API keys are stored in the api_key table.

API keys are created, updated, and deleted by an admin.

Export config

Export configuration is stored in the export_config table.

Export configuration is created, updated, and deleted by an admin.

Stat data

Stat data is stored in the stat and region_stat tables.

FIXME: data flow for stat data?

Datamap data

Datamap data is stored in the datamap_* (ne, nw, se, sw) tables. The north / south split is at 36˚N latitude, and the east / west split at 5˚ longitude, to attempt to split the data into four equal shards. The rows divide the world into boxes that are one-thousandth of a degree on each side (about 112 meters at the equator), and record the first and latest time that an observation was seen in that box. Other details, including the exact position of the observation, are not recorded. These tables are updated during the internal processing job.

A periodic task runs the script ichnaea/scripts/datamap.py to convert this data into transparent tile images for the contribution map. Thread pools are used to distribute the work across available processors. The process is:

  1. Export the datamap tables as CSV files.

    The latitude, longitude, and days since last observation are fed into a randomizer that creates 0 to 13 nearby points, more for the recently observed grid positions. This emulates the multiple observations that go into each grid position, and hides details of observations for increased privacy.

  2. Convert the CSV files to a quadtree structure.

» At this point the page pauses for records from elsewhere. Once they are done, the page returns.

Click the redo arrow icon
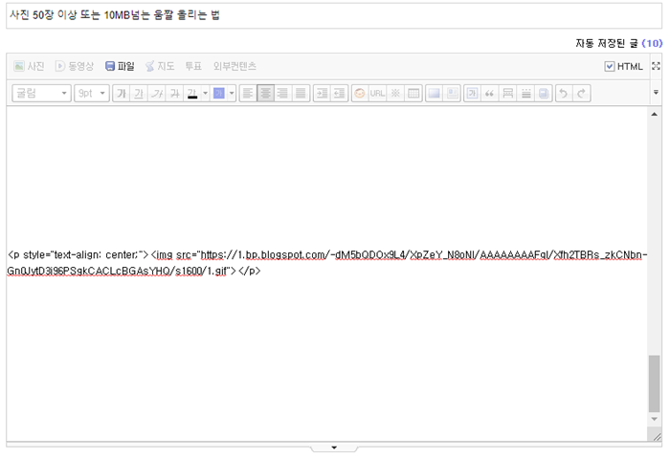(x=581, y=93)
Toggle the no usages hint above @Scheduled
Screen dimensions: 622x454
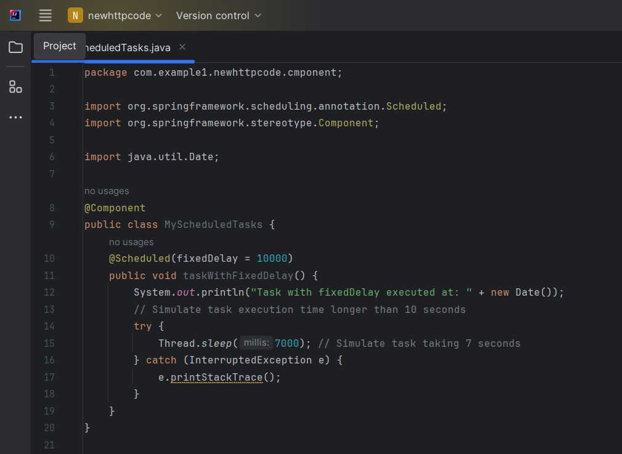pyautogui.click(x=131, y=241)
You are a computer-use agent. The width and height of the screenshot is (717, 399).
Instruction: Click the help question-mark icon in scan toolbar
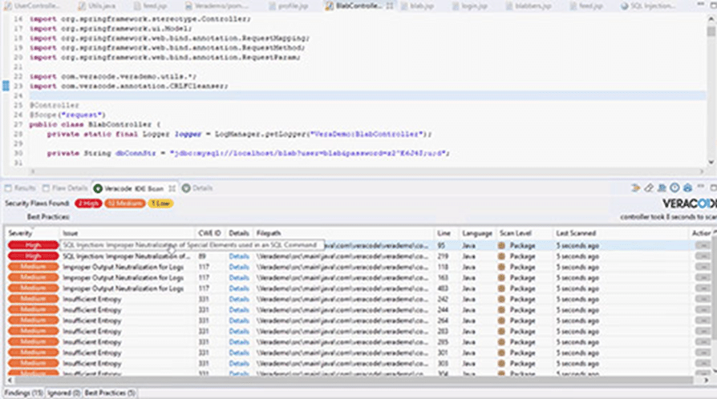(x=675, y=188)
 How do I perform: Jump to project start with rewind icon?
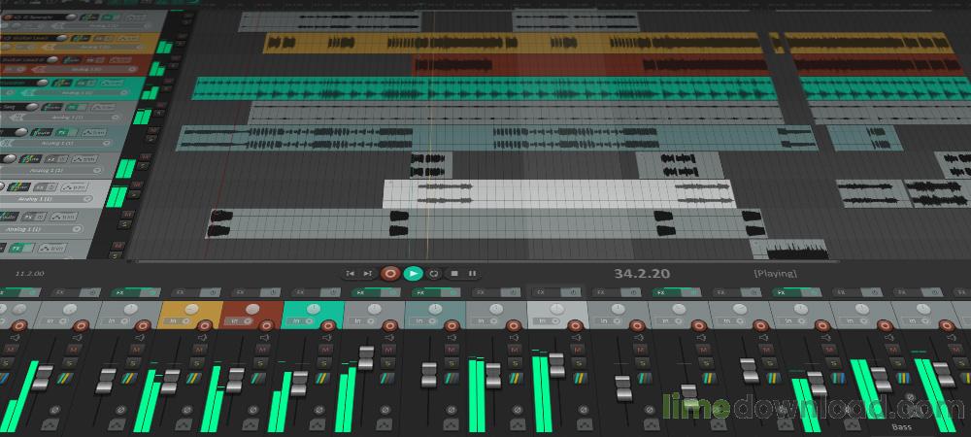tap(351, 274)
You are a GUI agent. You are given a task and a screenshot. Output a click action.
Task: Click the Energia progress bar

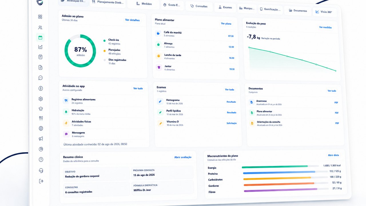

    The binary quadtree structure efficiently stores points when there are large areas with no points, and is faster for determining points within the bounding box of a tile.

  3. Merge the per-table quadtrees to a single quadtree file.

    This includes removing duplicates at the boundaries of tables.

  4. Generate and minimize tiles for the different zoom levels.

    Each zoom level potentially has four times the tiles of the previous zoom level, with 1 at zoom level 0, 4 at zoom level 1, 16 at zoom level 2, up to over 4 million at maximum zoom level 11. However, tiles with no observations are not rendered, so the actual number of generated tiles is less. The tiles are stored in a folder structure by zoom level, x position, and files at the y position, to match Mapbox tile standards and to avoid having too many files in a folder.

    Tiles are further optimized for disk space by reducing the colorspace, without reducing quality below a target.

    A double-resolution tile at zoom level 0 is created for the map overview on the front page on high-resolution displays.

  5. Upload the tiles to an S3 bucket.

    There may be existing tiles in the S3 bucket from previous uploads. The script collects the size and MD5 hash of existing S3 tiles, and compares them to the newly generated tiles, to determine which are new, which are updated, which are the same an can be ignored, and which S3 tiles should be deleted.

    New and updated tiles are uploaded. Uploading is I/O bound, so the concurrency of uploads is doubled. The deleted tiles are deleted in batches, for speed.

    A file tiles/data.json is written to record when the upload completed and details of the tile generation process.

Quadtree and tile generation tools are provided by ericfischer/datamaps, and PNG size optimization by pngquant.